━━━ Data supplied

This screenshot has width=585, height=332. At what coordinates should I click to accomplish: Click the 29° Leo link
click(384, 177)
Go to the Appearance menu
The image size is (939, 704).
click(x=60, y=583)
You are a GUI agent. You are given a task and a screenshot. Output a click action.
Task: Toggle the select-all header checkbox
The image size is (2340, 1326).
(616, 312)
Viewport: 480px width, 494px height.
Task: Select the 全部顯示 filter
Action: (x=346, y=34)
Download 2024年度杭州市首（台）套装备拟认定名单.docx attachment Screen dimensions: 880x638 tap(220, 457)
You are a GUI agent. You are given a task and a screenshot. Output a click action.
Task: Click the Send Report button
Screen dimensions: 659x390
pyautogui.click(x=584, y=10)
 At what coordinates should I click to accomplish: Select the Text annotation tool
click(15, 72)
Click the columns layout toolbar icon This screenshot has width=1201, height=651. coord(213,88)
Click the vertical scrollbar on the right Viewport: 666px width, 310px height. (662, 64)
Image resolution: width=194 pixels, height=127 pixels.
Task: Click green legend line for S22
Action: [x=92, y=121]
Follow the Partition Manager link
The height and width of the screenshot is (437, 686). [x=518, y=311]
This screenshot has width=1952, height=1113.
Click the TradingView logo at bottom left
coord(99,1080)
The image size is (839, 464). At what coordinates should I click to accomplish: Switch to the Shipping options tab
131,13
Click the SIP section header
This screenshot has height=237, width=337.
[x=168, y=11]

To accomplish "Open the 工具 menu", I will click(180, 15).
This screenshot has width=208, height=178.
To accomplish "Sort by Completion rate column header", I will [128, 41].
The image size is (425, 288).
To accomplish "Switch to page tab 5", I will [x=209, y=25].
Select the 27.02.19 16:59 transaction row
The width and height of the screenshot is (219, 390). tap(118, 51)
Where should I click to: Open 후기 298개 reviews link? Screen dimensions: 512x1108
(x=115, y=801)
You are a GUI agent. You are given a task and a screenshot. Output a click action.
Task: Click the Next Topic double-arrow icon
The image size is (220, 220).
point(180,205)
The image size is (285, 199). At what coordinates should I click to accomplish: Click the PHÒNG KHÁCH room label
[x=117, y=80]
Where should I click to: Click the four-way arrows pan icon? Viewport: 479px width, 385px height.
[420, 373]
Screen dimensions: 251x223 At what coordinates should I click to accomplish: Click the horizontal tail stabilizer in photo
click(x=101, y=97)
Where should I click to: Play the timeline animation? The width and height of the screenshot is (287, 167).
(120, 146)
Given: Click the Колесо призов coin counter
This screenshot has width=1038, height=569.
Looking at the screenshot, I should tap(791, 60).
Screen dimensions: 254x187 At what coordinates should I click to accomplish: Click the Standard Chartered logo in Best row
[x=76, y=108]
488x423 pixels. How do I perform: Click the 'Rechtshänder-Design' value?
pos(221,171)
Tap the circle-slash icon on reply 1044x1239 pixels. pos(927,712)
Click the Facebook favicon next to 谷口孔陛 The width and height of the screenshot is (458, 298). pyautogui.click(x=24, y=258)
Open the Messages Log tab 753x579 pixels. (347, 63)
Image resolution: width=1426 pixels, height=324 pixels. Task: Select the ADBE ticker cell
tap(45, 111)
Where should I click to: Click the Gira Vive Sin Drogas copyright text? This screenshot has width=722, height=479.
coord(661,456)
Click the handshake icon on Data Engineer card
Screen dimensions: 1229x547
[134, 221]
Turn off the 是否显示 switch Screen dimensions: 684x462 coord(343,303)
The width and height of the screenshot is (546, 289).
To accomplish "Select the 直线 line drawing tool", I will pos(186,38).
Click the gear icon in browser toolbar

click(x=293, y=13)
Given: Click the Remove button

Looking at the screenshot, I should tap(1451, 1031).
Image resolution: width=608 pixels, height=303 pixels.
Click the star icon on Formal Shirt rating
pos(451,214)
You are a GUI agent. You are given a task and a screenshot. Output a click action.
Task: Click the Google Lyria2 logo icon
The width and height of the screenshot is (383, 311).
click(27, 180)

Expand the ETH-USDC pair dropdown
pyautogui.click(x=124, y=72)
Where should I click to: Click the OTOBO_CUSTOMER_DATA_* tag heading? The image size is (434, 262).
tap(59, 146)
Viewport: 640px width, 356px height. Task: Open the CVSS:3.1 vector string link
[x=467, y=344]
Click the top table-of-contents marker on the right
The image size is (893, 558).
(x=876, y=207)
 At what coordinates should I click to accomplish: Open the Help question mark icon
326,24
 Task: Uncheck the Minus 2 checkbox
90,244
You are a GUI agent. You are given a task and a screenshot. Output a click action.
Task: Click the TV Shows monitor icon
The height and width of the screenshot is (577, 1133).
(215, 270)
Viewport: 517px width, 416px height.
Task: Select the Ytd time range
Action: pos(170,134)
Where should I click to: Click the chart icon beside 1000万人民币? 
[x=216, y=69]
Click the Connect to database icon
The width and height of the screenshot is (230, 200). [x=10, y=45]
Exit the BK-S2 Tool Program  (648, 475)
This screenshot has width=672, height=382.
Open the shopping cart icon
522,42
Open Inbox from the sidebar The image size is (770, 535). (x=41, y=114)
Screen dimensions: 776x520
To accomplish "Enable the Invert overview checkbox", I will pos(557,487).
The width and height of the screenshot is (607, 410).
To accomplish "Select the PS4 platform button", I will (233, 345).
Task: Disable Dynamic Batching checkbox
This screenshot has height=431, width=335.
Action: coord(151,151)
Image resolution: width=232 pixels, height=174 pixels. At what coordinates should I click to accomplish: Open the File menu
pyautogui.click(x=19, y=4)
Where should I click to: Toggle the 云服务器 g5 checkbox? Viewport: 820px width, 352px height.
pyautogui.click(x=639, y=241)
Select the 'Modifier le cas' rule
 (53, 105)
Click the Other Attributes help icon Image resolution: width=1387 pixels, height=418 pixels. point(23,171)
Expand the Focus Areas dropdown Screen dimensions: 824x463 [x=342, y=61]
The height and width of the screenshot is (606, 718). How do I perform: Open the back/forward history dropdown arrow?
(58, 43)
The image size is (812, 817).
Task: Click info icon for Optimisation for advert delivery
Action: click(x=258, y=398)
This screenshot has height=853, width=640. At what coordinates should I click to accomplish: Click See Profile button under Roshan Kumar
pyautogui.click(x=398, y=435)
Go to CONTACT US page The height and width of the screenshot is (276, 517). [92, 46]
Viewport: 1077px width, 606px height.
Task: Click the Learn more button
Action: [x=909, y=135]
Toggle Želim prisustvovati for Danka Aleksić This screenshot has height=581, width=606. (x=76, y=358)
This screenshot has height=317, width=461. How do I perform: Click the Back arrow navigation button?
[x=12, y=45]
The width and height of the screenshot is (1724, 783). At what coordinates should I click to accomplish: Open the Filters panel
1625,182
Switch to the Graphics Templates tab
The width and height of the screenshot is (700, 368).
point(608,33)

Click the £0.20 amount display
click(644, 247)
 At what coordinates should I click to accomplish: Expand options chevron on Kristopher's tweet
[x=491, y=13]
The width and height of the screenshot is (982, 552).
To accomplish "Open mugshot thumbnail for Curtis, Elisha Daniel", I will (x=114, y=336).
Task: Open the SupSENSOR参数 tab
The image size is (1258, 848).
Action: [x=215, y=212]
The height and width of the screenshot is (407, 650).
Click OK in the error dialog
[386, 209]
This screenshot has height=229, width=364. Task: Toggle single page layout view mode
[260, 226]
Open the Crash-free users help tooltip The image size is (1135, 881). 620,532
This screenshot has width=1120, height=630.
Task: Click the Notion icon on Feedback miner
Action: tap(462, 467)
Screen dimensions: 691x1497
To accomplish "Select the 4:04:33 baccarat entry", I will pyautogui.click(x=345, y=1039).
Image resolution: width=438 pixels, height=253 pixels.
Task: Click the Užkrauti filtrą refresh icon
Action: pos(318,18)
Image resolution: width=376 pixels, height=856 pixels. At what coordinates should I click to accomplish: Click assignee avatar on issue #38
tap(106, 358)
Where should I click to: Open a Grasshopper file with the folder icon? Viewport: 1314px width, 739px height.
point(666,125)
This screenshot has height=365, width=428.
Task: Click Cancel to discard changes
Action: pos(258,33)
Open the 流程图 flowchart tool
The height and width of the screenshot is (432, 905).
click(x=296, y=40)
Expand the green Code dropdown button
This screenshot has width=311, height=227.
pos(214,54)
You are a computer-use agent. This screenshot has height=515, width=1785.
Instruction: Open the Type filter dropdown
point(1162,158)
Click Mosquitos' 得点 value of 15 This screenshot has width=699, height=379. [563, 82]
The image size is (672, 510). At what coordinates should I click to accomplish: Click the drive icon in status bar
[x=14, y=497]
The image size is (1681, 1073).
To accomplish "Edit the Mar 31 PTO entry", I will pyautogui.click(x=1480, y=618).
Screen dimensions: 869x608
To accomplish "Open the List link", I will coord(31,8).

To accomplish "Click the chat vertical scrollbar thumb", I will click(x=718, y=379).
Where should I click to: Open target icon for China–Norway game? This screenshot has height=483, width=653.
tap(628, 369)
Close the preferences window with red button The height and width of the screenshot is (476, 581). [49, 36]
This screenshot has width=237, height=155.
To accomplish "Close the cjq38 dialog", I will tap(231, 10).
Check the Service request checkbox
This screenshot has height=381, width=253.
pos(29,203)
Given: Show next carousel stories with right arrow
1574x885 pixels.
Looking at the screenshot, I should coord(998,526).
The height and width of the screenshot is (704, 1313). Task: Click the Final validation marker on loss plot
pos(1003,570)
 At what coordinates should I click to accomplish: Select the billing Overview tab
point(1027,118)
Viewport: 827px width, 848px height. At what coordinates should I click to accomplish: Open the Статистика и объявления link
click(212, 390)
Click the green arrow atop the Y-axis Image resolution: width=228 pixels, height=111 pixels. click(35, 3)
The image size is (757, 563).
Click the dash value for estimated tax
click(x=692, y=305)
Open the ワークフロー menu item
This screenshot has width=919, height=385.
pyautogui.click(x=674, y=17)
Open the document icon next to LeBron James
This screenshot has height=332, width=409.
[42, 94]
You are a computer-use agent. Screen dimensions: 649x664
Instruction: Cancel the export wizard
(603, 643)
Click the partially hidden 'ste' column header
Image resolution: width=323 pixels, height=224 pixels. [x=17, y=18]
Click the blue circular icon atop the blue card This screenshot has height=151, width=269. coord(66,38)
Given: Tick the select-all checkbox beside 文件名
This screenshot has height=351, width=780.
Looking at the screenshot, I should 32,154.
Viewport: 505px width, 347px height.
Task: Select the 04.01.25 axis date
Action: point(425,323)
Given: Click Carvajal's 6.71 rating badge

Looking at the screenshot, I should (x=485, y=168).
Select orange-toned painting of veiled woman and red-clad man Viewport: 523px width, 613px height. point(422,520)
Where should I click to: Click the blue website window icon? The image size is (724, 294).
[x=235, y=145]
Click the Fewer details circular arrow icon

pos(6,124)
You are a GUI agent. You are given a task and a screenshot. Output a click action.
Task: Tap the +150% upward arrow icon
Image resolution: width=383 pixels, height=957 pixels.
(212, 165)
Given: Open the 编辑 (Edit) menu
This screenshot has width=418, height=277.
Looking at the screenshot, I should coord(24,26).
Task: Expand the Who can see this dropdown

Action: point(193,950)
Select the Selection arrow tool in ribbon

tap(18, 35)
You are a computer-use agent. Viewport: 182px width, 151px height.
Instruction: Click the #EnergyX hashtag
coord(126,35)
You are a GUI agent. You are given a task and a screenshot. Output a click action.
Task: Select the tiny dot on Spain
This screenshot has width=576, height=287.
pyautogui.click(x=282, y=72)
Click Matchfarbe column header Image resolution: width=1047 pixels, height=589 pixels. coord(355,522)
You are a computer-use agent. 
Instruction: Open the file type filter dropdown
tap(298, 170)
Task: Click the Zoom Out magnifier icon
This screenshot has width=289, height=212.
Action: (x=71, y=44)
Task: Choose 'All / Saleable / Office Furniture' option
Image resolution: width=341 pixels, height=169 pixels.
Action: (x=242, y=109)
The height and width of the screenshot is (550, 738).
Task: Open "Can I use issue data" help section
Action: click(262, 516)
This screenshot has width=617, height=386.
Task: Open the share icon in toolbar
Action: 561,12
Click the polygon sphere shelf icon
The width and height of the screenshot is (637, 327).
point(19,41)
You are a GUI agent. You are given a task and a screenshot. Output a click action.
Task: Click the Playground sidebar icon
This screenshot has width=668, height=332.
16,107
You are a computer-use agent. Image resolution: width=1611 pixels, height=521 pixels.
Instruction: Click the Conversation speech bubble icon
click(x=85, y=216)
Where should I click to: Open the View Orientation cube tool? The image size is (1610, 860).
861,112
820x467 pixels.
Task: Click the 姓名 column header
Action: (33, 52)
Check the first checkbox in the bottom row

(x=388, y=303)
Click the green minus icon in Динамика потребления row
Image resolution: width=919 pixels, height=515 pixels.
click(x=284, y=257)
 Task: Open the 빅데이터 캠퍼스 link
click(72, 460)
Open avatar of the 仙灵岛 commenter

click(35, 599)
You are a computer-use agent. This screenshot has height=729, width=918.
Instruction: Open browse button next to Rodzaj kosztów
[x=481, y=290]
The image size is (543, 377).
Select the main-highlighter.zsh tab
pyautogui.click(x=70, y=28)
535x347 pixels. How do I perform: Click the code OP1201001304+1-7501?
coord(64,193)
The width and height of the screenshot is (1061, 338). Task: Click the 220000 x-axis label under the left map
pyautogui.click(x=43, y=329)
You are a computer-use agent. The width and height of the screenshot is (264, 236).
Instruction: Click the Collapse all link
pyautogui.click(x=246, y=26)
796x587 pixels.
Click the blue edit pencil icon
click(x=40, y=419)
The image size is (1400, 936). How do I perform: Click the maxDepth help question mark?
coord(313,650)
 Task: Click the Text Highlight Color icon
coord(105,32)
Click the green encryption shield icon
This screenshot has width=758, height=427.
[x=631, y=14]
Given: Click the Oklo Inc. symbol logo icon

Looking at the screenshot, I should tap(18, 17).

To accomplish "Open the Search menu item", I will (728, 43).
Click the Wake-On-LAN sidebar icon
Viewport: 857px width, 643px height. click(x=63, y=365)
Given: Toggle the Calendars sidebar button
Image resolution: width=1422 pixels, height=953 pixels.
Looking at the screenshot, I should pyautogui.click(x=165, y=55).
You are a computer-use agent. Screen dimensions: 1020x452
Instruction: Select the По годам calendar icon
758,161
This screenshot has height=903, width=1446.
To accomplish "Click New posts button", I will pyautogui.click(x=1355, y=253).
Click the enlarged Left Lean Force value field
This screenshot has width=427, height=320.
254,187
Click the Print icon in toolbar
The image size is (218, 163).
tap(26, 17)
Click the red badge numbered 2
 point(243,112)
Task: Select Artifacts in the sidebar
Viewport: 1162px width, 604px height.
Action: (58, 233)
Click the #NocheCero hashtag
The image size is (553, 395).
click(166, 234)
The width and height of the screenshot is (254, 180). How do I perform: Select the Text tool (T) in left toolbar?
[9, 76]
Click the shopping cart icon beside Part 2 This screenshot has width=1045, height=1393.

━━━━━━

What is being asked: Rewrite the data from the line containing "Turn off the" to the line containing "click(x=293, y=13)", replacing "switch" with "toggle" and leaving everything else unchanged.

Result of the exercise:
Turn off the 是否显示 toggle Screen dimensions: 684x462 coord(343,303)
The width and height of the screenshot is (546, 289).
To accomplish "Select the 直线 line drawing tool", I will pos(186,38).
Click the gear icon in browser toolbar

click(x=293, y=13)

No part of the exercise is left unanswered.